→ **EXERCISE**
Copy the following lines word for word, leaving out the pictures.

→ **STORED RECORDS**
# # # #

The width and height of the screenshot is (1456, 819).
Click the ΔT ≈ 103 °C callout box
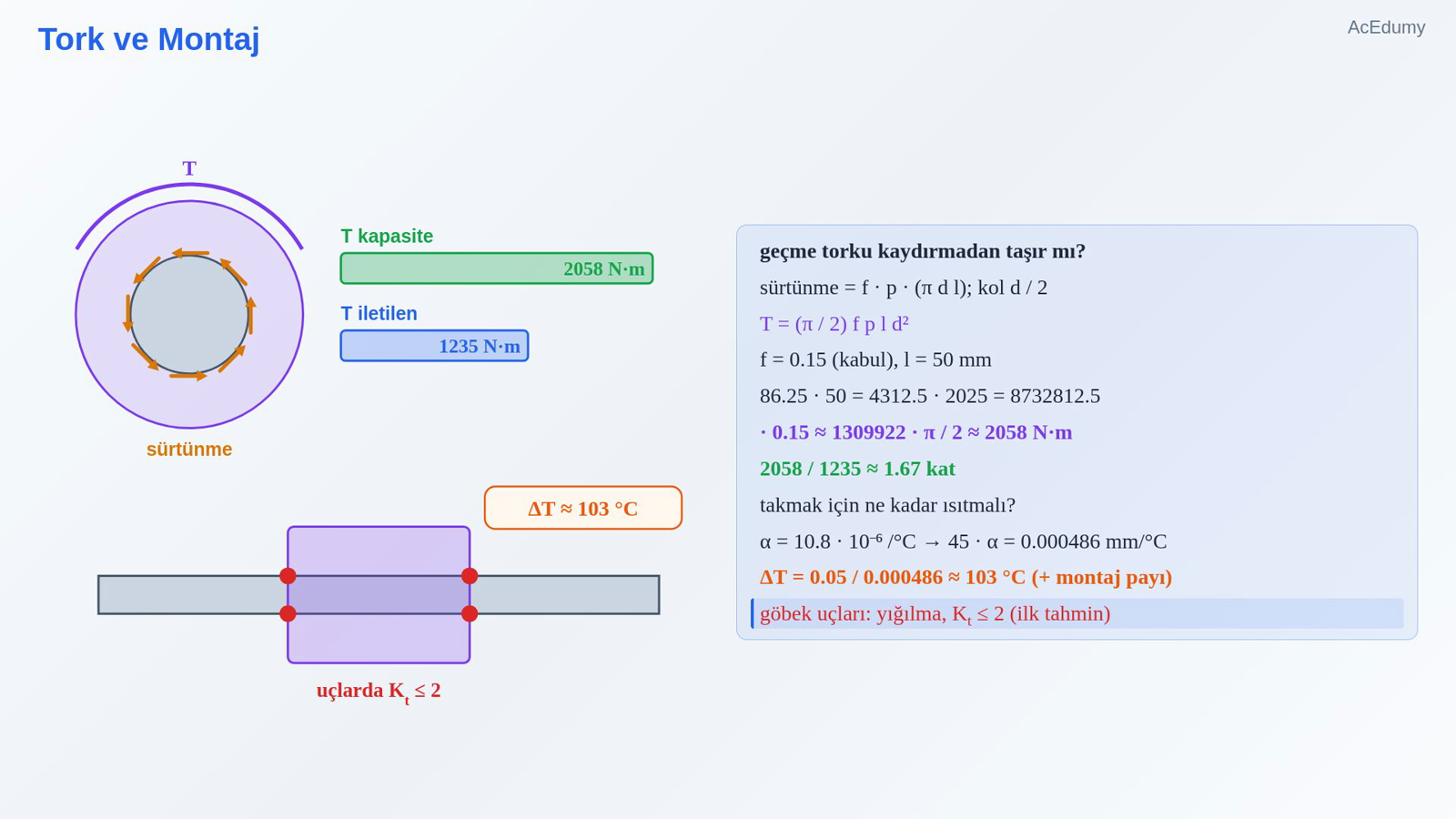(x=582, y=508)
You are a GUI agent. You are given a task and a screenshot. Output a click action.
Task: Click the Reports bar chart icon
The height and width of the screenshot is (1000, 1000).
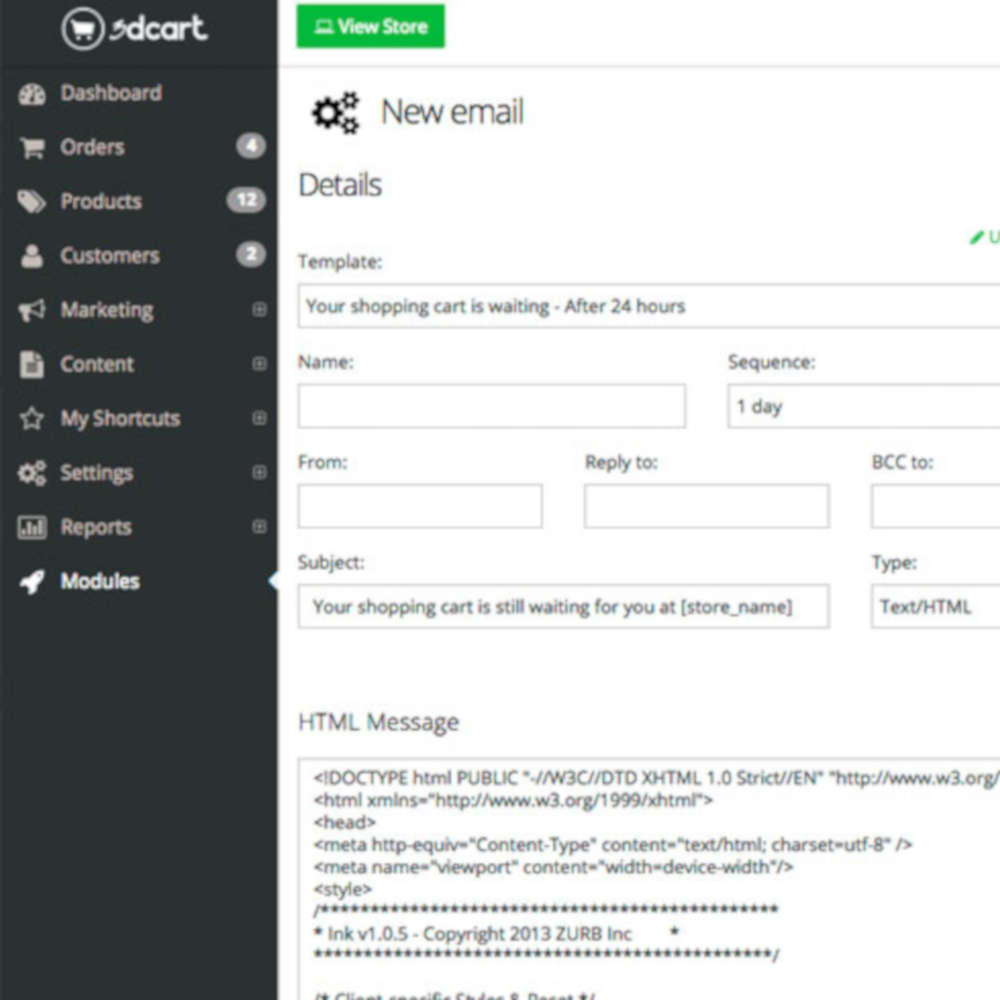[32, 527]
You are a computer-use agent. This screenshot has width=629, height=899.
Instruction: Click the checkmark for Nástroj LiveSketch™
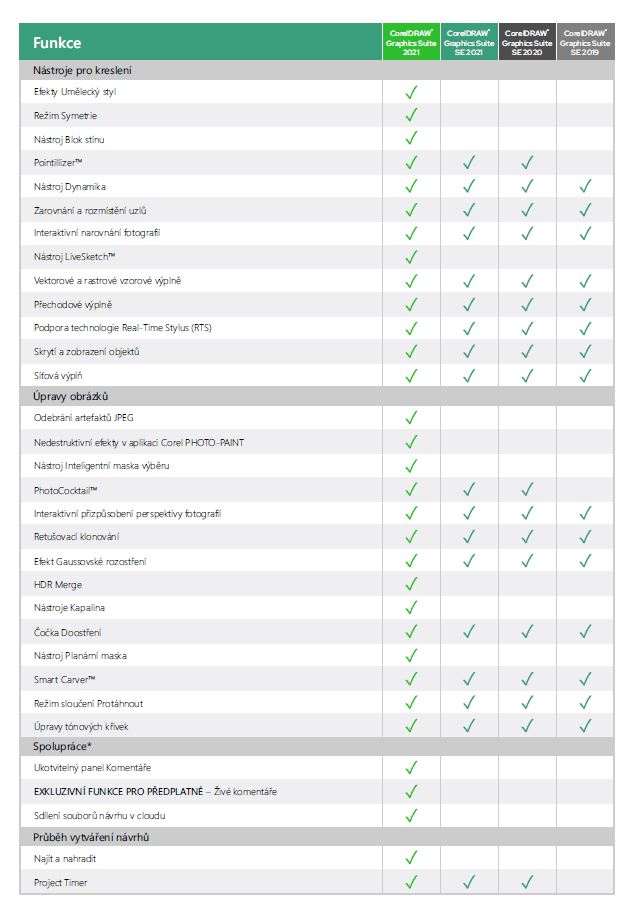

# # # #

→ **RESULT FOR THIS EXERCISE**
The width and height of the screenshot is (1456, 819).
Click the ΔT ≈ 103 °C callout box
(x=582, y=508)
You are a GUI agent. You are given a task and a screenshot. Output a click action.
Task: Click the Reports bar chart icon
The height and width of the screenshot is (1000, 1000).
[32, 527]
You are a computer-use agent. This screenshot has width=629, height=899.
Instruction: Click the checkmark for Nástroj LiveSketch™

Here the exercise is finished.